Hola, Holiday Readers...
First, the superficial: regarding my last post, I rocked it with the two-piece bikini-bikini (not the tankini-bikini). It was fine, except for the mild sunburn on my moonlike belly. I'm not home yet but getting there, with a couple of vacation pictures forthcoming. Man oh man, how I needed this time to lie computer-less on the white beach like a lazy (bikini-clad) whale. Everybody should do it - in fact, I think we should have an agreed-upon two weeks of "blog-cation" per year, during which nobody on the planet is allowed to read or write blogs. Just imagine!
Second, the conversation of the week:
"Primero?" (pointing to belly)
Exchange of smiles.
You know, it's just one of those dang questions that doesn't have an answer - and of course I was asked it at least five times. I could go on explaining what I mean, why that question poses such a conundrum, but I know I don't have to - not with most of you. First pregnancy? No. But...first child? As in, do I have any other children? Well, si. And besides: "no" might lead to something like "how many others do you have?", which would lead to...well...you know.
It used to matter so hugely, so achingly, that others knew the full story - even innocent strangers asking innocent questions. But the need to tell all has subsided, I now know how to swallow it down and keep it there, and just give the quick-n-easy answer:
"Si. Esta mi primero."
I'm just not good at being that forthcoming.
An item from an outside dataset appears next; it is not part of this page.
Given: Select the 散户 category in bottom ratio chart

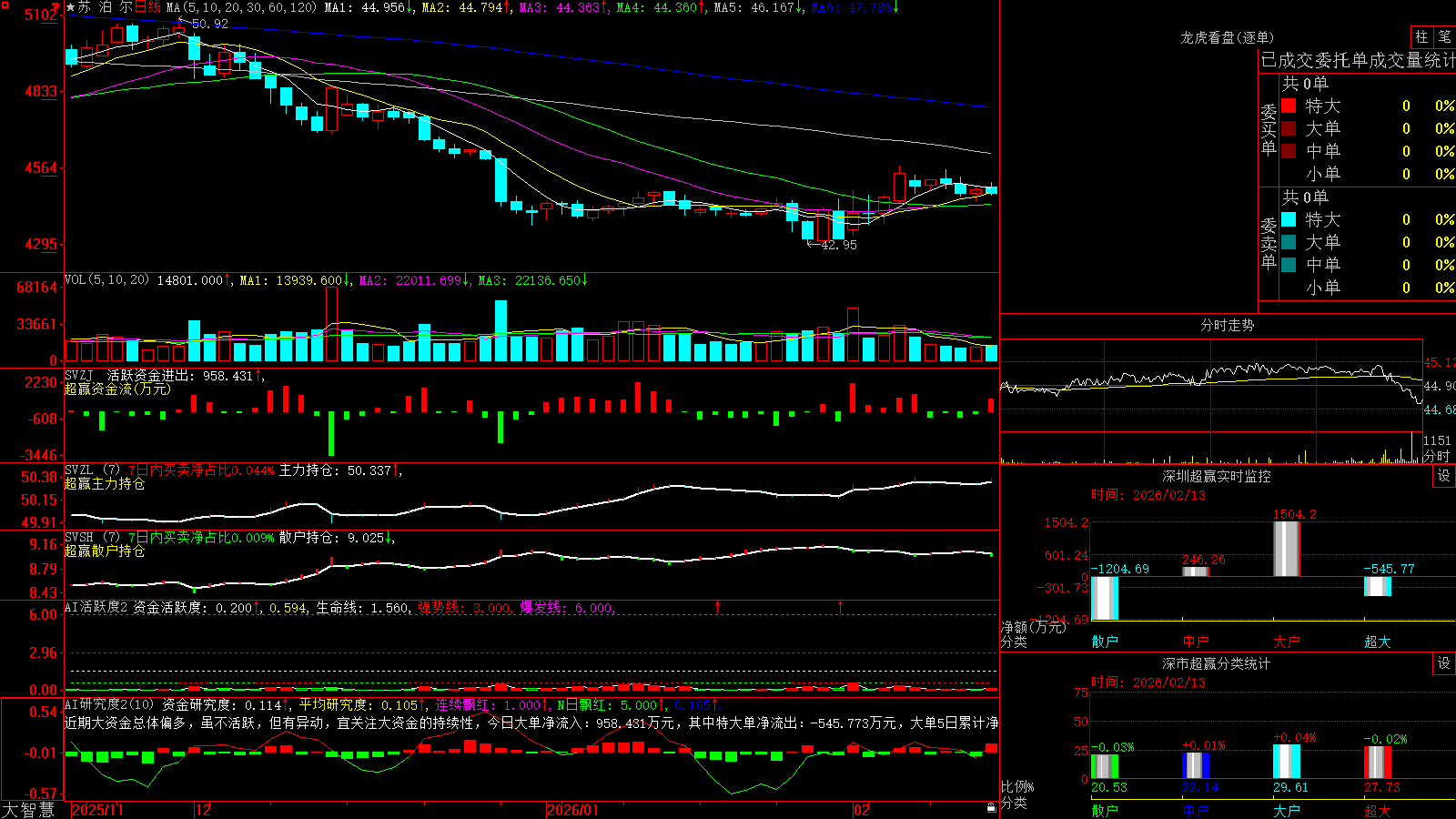Looking at the screenshot, I should click(1105, 810).
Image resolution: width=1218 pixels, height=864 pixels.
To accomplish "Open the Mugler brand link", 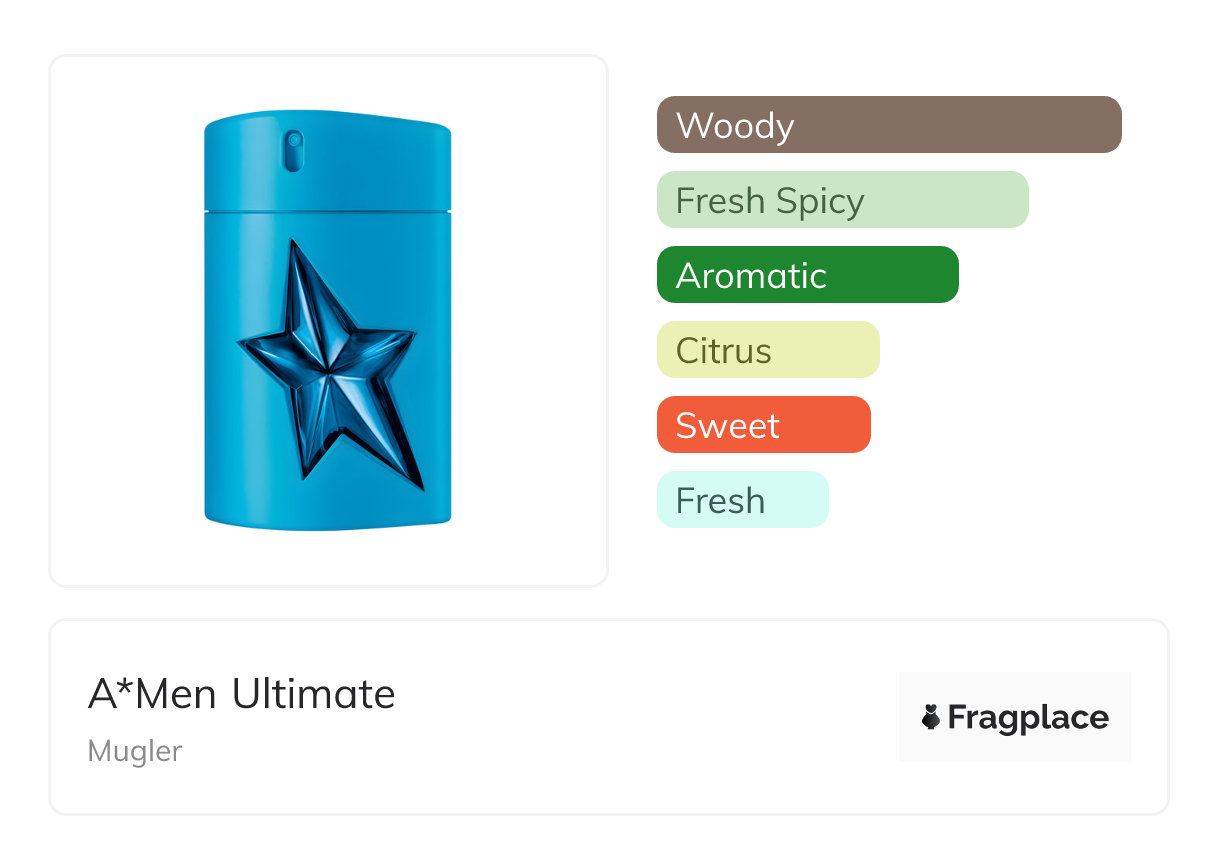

I've always known there are bigger, stronger, more in-tune-with-themselves women out there who can say more effortlessly: "well, this isn't my first pregnancy - but my other children are in heaven." I mean, how hard can that be? I envy those KuKd mommas who can intertwine past and present so seamlessly, bad with good, death with life. As for me, the few times I've tried being this honest, I wind up feeling self-concious and weird about it.
Not that I don't still crave some kind of strange cosmic "credit" for my KuKd experiences. It's like...do war veterans crave credit for what they've been through? Breast cancer survivors? Survivors of any sort? How do THEY handle their past dirt, those life-changing experiences that make them stronger and more seasoned people?
I told Kevin, life would be easier if I were a reality TV star, or even a character in a book or on the big screen. That way, I could act all non-chalant and dismissive of such questions, issuing a short-n-sweet answer of "si!" without divulging the full, multi-textured truth - but at least my audience would know the real dredges of the story. All those people watching or reading about me would think to themselves, "look how STRONG AND SELFLESS she is! How neatly and tidily she handles her problems - how she just says 'si' to save everybody face. But WE know the truth!"
I'd feel okay with that, just having a big cloud of audience following me around, knowing everything there is to know, giving me credit for stuff. In fact, we might all enjoy that - having a hovering peanut-gallery to pat us on the backs for good deeds and any sort of hardship-survival.
But heck, nobody gets that fun privelege except for...well...reality TV stars like:
Jon and Kate Who I Hate Plus Eight. Those lucky bastards!